Super Retriever Series
Super Retriever Series

Ready or Not?


Posted on July 08, 2004 by Sam Eifling 


MADISON, Wisc - Alex Washburn took the doctor's call around 3 o'clock Tuesday afternoon, standing among the long grass and wildflowers at the ESPN Great Outdoor Games Retriever Trial venue. It was good news: Not cancer.

If he could, Ready would run.

Washburn went to her kennel truck and lugged the five-year-old Labrador retriever out of the side. She tossed a duck decoy in front of him and told him to sit. Dave Opseth, another competitor, walked by and looked at Ready.

"He has lost a lot of weight," he said to Washburn.

"He looks good," she replied. "He's been on fluids all night."

The dog had seemed out of sorts the day before and Washburn had taken him to the veterinarian's office for tests. She had reason to suspect the worst. In January, Ready had a floating, malignant tumor removed from his side, and has spent much of the year on chemotherapy. Just 10 days before his Great Outdoor Games debut, he was diagnosed with Lyme disease, and between the illness, and the medications, the dog had barely eaten in the previous week. Washburn said he was 10 pounds slimmer than his fighting weight of 90 pounds.

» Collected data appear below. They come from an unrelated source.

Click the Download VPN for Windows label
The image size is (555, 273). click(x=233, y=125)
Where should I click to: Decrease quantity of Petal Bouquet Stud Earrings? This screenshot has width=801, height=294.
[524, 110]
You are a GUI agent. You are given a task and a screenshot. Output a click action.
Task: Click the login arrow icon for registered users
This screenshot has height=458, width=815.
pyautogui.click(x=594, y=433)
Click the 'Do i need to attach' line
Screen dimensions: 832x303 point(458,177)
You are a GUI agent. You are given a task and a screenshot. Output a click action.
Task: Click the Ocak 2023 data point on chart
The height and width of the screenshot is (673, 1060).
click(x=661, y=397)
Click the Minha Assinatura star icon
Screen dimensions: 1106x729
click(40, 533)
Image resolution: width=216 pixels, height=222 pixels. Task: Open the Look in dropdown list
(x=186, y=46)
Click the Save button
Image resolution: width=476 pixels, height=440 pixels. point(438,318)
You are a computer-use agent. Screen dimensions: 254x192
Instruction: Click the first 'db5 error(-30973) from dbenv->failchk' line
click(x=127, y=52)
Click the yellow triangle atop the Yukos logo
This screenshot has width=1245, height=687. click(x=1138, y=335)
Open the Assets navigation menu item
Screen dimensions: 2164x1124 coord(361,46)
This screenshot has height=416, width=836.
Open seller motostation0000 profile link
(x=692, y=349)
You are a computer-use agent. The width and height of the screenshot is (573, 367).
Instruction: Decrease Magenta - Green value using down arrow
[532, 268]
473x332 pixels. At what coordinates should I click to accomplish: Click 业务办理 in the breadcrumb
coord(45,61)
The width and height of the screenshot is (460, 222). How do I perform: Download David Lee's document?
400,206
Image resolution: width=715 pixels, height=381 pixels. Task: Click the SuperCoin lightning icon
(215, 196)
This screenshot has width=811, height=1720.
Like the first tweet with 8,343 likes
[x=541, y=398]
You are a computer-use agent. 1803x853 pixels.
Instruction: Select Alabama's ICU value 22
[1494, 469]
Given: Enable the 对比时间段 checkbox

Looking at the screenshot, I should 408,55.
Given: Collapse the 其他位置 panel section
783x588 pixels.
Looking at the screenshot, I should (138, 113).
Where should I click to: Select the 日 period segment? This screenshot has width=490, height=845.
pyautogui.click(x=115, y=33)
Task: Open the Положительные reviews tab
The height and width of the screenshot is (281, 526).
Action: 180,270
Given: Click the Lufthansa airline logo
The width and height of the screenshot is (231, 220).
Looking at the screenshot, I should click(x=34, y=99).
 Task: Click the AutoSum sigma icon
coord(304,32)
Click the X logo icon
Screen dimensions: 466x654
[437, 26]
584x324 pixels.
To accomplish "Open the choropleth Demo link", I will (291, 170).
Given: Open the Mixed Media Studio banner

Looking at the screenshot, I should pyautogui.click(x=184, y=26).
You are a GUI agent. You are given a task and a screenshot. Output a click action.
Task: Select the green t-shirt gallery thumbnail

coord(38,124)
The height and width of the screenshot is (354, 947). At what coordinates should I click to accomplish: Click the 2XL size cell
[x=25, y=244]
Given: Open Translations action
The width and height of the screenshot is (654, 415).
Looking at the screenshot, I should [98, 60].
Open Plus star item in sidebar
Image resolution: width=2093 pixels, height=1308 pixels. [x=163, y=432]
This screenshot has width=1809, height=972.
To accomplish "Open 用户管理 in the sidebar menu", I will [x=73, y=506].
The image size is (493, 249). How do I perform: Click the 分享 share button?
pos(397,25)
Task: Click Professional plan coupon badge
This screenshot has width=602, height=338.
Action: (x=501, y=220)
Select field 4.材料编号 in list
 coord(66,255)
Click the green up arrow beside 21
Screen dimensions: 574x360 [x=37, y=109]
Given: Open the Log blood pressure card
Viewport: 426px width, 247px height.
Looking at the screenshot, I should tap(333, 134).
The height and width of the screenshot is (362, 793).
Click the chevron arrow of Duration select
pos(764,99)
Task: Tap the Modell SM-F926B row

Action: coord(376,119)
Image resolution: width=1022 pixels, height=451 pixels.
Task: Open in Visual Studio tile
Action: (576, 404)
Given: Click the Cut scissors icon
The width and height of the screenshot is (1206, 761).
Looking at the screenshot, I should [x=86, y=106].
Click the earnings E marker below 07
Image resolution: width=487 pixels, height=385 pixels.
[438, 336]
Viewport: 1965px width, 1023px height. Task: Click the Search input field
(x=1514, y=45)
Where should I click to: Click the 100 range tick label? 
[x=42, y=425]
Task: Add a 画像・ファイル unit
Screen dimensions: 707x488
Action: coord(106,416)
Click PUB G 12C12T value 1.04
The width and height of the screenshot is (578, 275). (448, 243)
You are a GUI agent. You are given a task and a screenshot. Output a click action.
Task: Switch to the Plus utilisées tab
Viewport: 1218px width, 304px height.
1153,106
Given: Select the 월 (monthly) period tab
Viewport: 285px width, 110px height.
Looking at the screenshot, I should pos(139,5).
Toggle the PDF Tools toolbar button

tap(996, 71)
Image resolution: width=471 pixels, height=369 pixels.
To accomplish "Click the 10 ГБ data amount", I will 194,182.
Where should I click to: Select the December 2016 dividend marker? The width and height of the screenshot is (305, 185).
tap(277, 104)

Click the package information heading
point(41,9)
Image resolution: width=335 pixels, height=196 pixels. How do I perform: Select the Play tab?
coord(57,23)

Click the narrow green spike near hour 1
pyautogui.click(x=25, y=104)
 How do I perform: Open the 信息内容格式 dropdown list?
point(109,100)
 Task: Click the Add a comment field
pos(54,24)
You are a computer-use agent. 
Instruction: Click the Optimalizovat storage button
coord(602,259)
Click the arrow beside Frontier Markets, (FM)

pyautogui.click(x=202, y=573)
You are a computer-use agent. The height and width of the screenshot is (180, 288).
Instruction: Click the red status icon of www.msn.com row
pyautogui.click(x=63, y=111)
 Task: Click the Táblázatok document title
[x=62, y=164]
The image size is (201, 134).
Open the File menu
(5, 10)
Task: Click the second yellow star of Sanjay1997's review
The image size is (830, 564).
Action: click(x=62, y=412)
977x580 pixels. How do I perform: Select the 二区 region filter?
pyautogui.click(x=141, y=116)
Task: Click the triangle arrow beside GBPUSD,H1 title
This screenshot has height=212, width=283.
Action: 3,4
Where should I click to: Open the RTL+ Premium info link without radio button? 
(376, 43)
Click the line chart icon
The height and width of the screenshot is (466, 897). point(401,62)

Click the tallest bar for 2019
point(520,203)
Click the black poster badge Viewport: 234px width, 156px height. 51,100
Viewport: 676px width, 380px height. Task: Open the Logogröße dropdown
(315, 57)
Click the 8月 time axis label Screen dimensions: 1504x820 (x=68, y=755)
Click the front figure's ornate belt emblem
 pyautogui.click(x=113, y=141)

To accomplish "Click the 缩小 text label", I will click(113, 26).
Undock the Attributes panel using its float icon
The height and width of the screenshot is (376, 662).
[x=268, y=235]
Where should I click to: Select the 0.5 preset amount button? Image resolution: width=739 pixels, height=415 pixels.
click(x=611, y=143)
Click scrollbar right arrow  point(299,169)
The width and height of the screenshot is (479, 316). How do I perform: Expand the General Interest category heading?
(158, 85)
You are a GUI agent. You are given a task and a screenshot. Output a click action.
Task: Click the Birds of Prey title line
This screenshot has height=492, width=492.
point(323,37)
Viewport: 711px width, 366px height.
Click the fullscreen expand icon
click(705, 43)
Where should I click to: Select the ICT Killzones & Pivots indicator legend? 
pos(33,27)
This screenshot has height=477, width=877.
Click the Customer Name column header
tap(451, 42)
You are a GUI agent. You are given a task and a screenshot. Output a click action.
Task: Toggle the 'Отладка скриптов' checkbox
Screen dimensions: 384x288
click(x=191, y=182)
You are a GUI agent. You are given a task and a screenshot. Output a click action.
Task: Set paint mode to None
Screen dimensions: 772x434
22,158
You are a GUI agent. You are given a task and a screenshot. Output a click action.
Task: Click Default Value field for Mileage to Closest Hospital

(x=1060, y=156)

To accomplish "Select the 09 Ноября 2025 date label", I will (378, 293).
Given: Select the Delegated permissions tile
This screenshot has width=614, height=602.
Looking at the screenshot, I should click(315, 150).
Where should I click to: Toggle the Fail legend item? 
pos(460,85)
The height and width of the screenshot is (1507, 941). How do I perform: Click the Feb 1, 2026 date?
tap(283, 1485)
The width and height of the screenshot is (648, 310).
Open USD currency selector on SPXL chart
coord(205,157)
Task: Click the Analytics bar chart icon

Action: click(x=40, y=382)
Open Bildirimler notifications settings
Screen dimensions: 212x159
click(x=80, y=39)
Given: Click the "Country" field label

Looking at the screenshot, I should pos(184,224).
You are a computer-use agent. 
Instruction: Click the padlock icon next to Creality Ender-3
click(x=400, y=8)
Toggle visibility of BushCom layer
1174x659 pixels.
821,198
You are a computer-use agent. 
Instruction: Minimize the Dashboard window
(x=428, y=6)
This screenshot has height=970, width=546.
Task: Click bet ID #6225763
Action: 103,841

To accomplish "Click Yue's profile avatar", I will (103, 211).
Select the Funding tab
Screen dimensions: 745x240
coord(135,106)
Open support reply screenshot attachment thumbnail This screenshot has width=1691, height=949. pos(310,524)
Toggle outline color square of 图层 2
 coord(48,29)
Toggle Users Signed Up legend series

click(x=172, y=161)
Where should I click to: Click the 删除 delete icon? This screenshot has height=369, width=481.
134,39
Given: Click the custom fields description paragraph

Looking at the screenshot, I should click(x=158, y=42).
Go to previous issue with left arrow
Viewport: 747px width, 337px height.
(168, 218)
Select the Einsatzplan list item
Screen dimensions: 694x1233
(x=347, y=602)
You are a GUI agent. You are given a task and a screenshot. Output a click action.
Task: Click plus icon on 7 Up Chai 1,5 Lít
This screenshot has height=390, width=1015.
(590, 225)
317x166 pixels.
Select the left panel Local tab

The vet Monday pummeled his liver and spleen with needles, ran a catheter into him and held him overnight. Washburn picked him up at lunchtime Tuesday, before she had received the test results. If she had to scratch Ready, she wouldn't have run Ticket, the 2002 gold medalist and 2003 silver, because, she said, he's retired.

"It's hard enough to get here," Opseth said. "Then to have a dog go south on you."

But the doctors said they could find no evidence of cancer, and Washburn turned to watching the other competitors tackle the course. She worried mostly for her dog's stamina. Would he run out of gas? She would watch his eyes for fatigue. If she had to, she'd pick him up and walk him out herself.

Sick dogs can run to death in field trials, and Ready wanted nothing more than to run. After a night in the clink, he was about to burst. Before his run, he sniffed madly at the clover under his paws. He panted like a locomotive. He looked up at his handler and bounced against her leg.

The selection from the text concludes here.